(Part 3 of 3)
by Angela Chagnon
How does one pay for the implementation of a massive government program during a time when money is scarce? The Federal deficit is $14 trillion and most states are having a difficult time finding revenue sources to close the sometimes enormous deficits in their budgets. And did I mention the Great Recession?
Bernie doesn’t seem to mind the lack of funding for government programs we currently have. In his bill, he proposes his ideas to miraculously fund his fallacious government takeover of the entire healthcare system.
One way to address rising costs is to mandate that expenses not go up. For instance, page 111, line 12 places a “limit on claims processing and billing expenditures”. By telling healthcare providers that they can’t spend more than a certain amount on administration, this will ensure that the cost of administration will not rise. Those who can distinguish reality from fantasy clearly understand that this way of thinking is pure fantasy.

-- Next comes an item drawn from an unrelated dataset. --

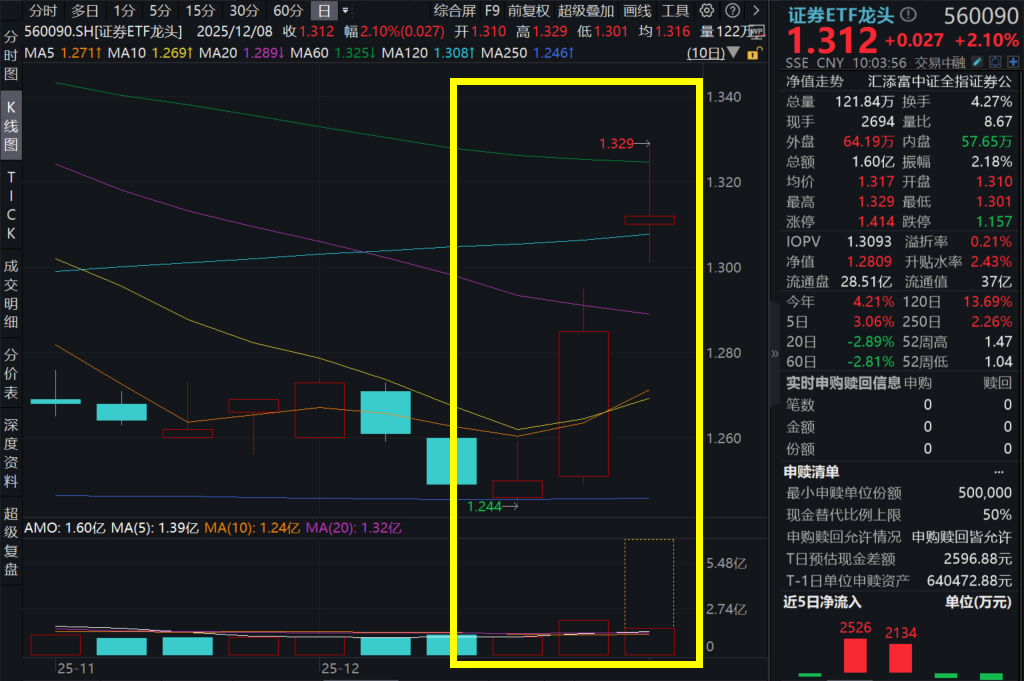Image resolution: width=1024 pixels, height=681 pixels.
Task: Open the help question mark icon
Action: 733,12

But first here are some more costs proposed in Bernie’s bill. Page 114 concerns the costs of educating health professionals. Section 605 states:
(a) SEPARATE ACCOUNT.-Each State health security program shall-
(1) include a separate account for health professional education expenditures; and
(2) specify the general manner, consistent with subsection (b), in which such expenditures are to be distributed among different types of institutions and the different areas of the State.

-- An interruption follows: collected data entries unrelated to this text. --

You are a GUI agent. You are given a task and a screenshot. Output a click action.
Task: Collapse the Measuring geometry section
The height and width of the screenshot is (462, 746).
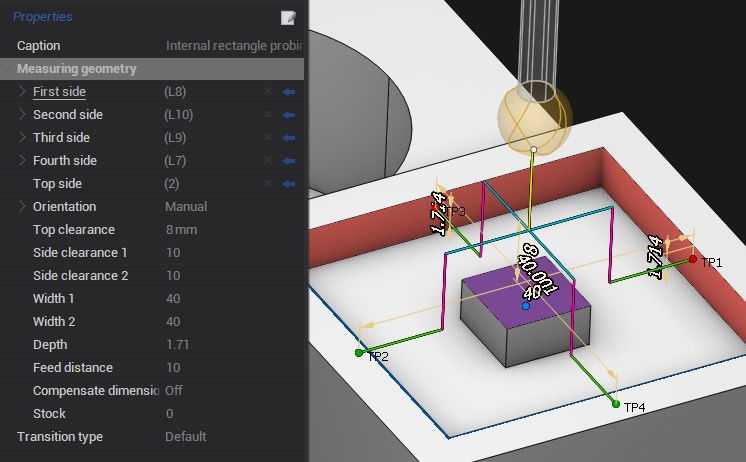pyautogui.click(x=8, y=69)
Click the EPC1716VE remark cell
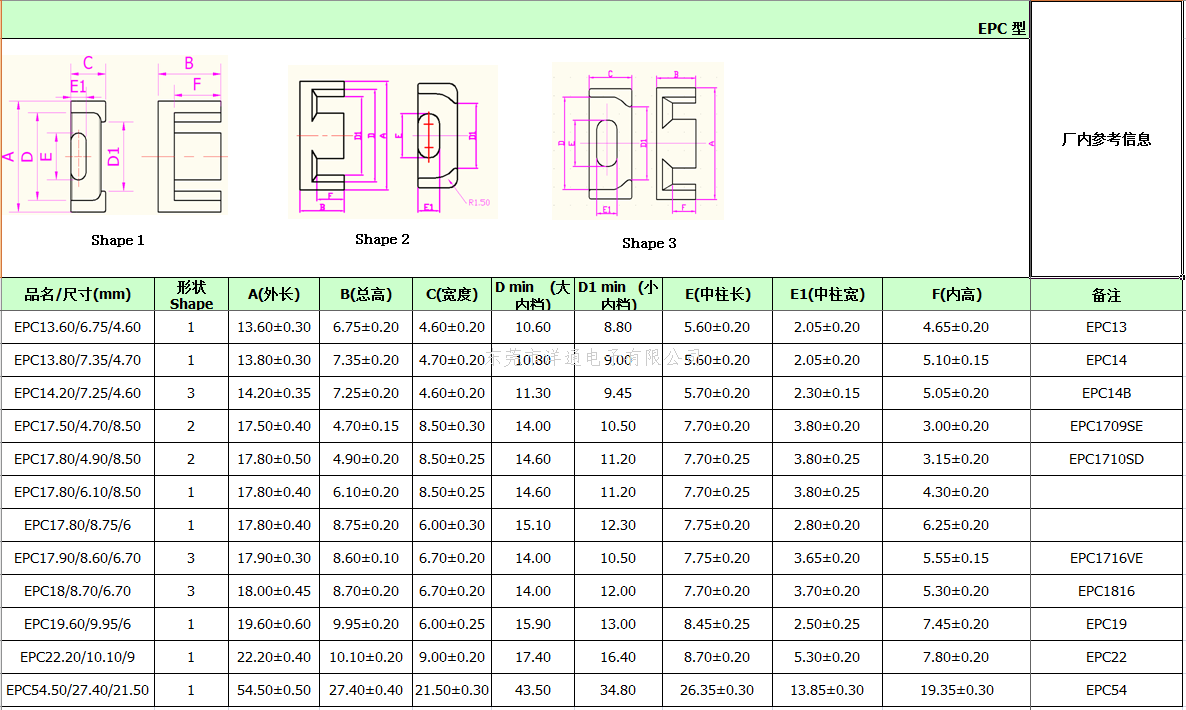 tap(1106, 558)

As for the issue of ensuring there are enough healthcare providers for everyone, Bernie has an answer for that too. Subtitle A, starting on page 131, attempts to promote and expand primary care professional training by the Board. The “national goals” set by the bill are that 50% of medical residency graduates become primary care providers (pp.132-133). The Board will also set the required number of “registered nurses employed in the health care system as of January 1, 2015” (p.133). This section goes on to require that specific numbers of certain types of healthcare professionals be set by the Board.
Page 134, lines 3-7 read:
“(2) CONSIDERATION.-The program goals under paragraph (1) shall be based on the distribution of medical schools and other teaching facilities within each State health security program, and the number of positions for graduate medical education.”
States that fail to meet the Board’s set goals of the specified number of health care graduates in certain fields suffer the consequences (p. 134, lines 22-p.135 line 3):
(4) ENFORCEMENT THROUGH STATE HEALTH SECURITY BUDGETS.-The Board shall develop a formula for reducing payments to State health security programs (that provide for payments to a medical residency education program) that failed to meet the goal for the program established under this subsection.

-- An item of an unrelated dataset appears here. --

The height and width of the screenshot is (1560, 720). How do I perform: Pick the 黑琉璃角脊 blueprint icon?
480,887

And now for the funding for this massive healthcare system. Title 8 on page 163 sets up the “American Health Security Trust Fund” that will be used to cover health care costs. The revenue sources for this fund are as follows:
Subtitle B, on page 167, Section 811 levies a payroll tax on employers. Lines 8-13 read:
c) HEALTH CARE.-In addition to other taxes, there is hereby imposed on every employer an excise tax, with respect to having individuals in his employ, equal to 6.7 percent of the wages (as defined in section 3121(a)) paid by him with respect to employment (as defined in section 3121(b)).
The self-employed are not exempt from this tax, under lines 18-22 on p.167:
HEALTH CARE.-In addition to other taxes, there shall be imposed for each taxable year, on the self- employment income of every individual, a tax equal to 6.7 percent of the amount of the self-employment income for such taxable year.
Page 170 proposes a “Health Care Income Tax” to be imposed on individuals.
“(a) IMPOSITION OF TAX.-In the case of an individual, there is hereby imposed a tax (in addition to any other tax imposed by this subtitle) equal to the applicable amount with respect to the taxpayer for the taxable year.”
A tax table is included on p. 170. Inflation adjustments will also be added to the taxes, outlined on p.171. Lines 19, p. 172 to line 6 on p. 173 propose a “surcharge on high income individuals”. Page 175 also includes a tax on securities transactions. Other taxes and exemptions are also discussed in this section.
And what about ERISA? This Act stood in the way of Vermont’s H.202 funding plans and now stands in the way of Bernie’s healthcare system funding plans. So in section 902 on pages 183-184, Bernie proposes amending ERISA to exempt the state-run health care system from ERISA preemption.
So there you have it–a complete take-over of the healthcare system by the Government, Bernie Sanders-style. Whether Congress takes this bill seriously or not remains to be seen, but it provides some profound insight into the anti-free market, anti-individual, and anti-Constitution mindset of Bernie Sanders.